## Records to process
★ ★ ★

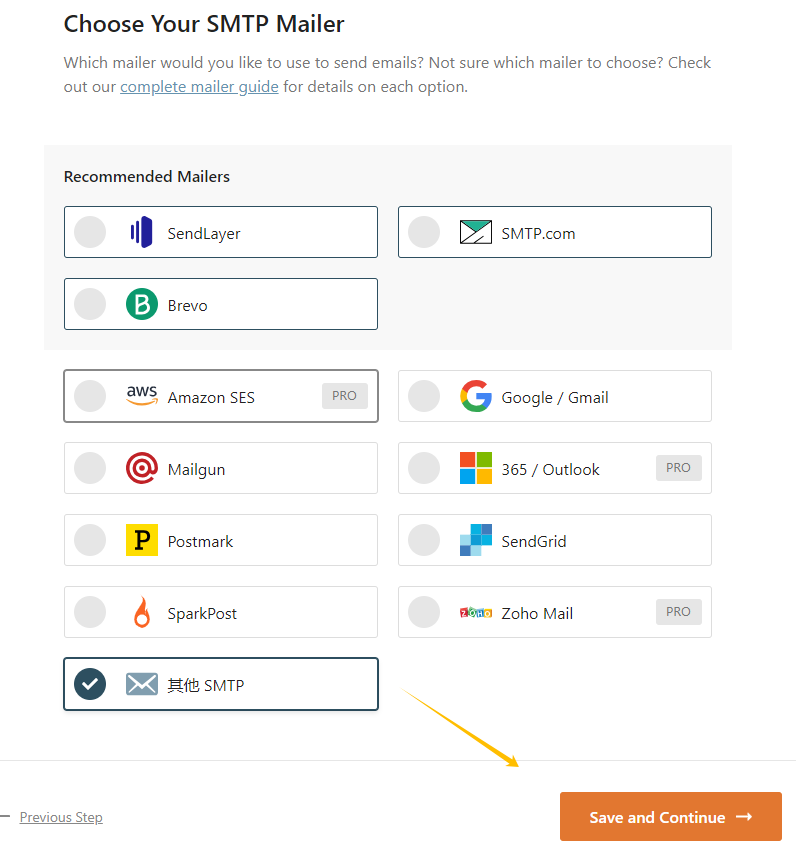796x860 pixels.
Task: Click the yellow Postmark logo icon
Action: (141, 540)
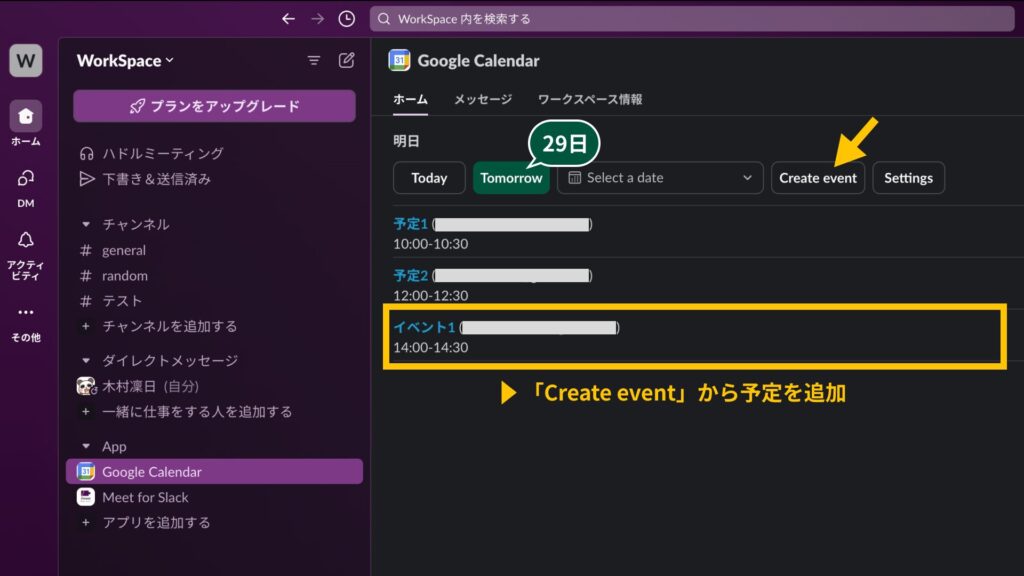1024x576 pixels.
Task: Keep Tomorrow view active by clicking Tomorrow
Action: pos(511,178)
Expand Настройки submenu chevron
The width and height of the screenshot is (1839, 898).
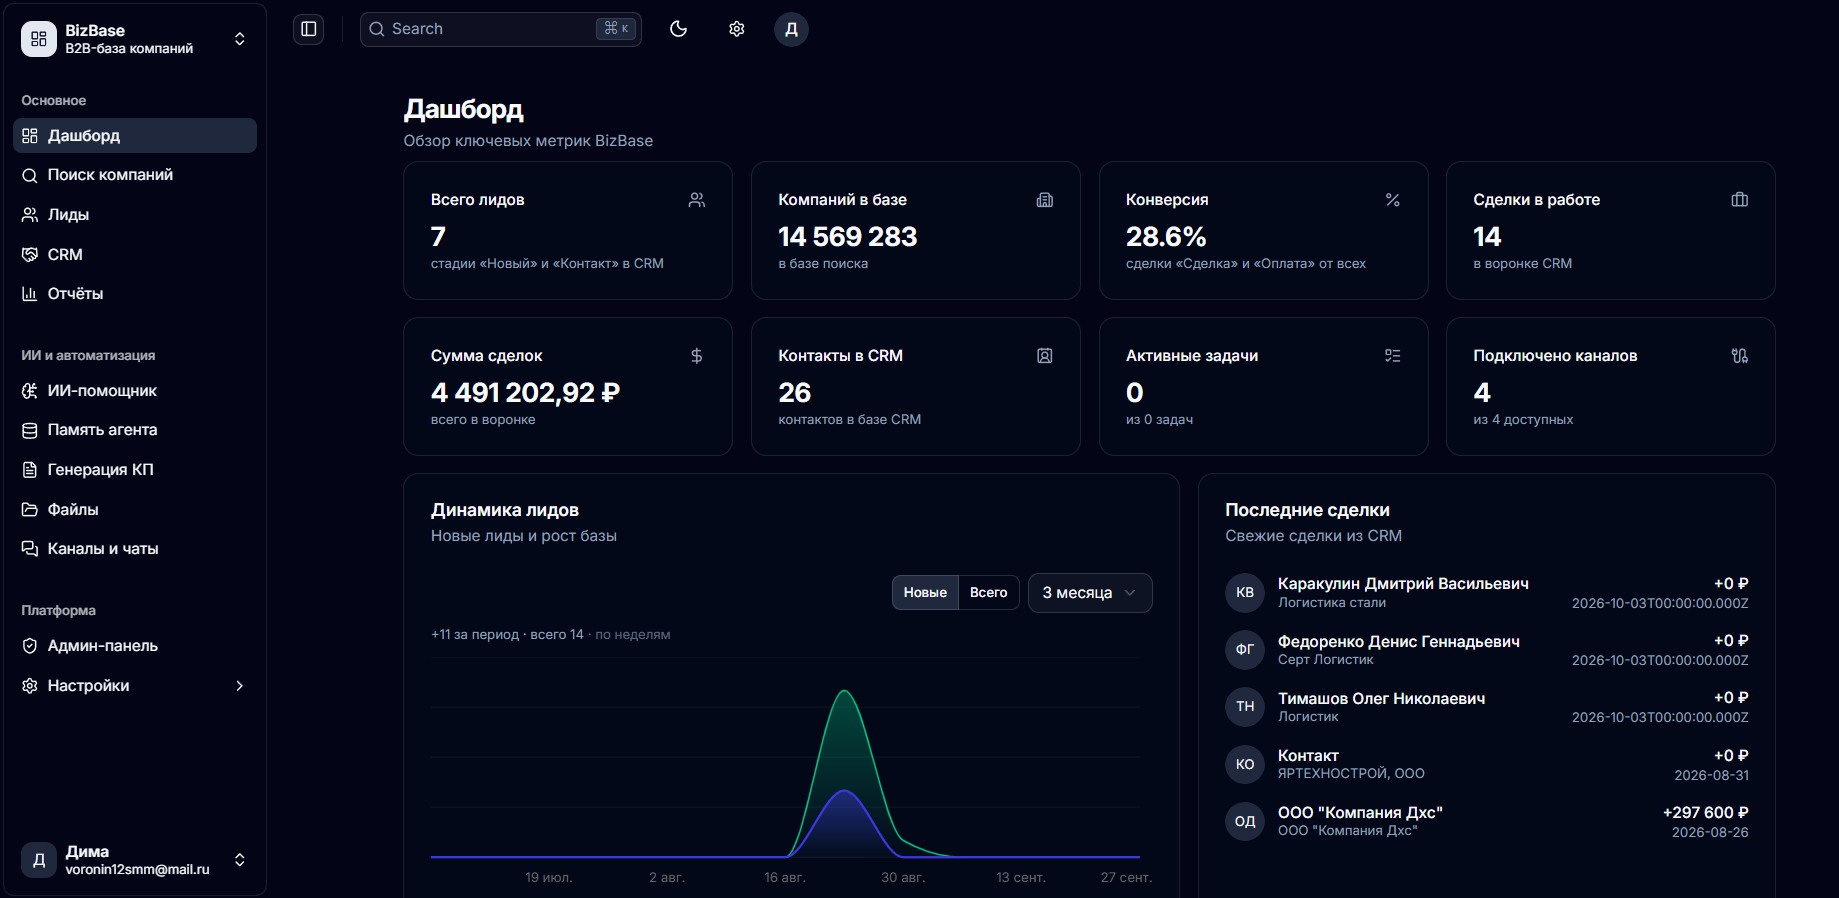239,686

★ ★ ★

## Work instructions
Could you repeat exactly the lines from the one containing "Expand Настройки submenu chevron" through the last line of the records, both included, without the pictures?

## Result of the exercise
Expand Настройки submenu chevron
The width and height of the screenshot is (1839, 898).
239,686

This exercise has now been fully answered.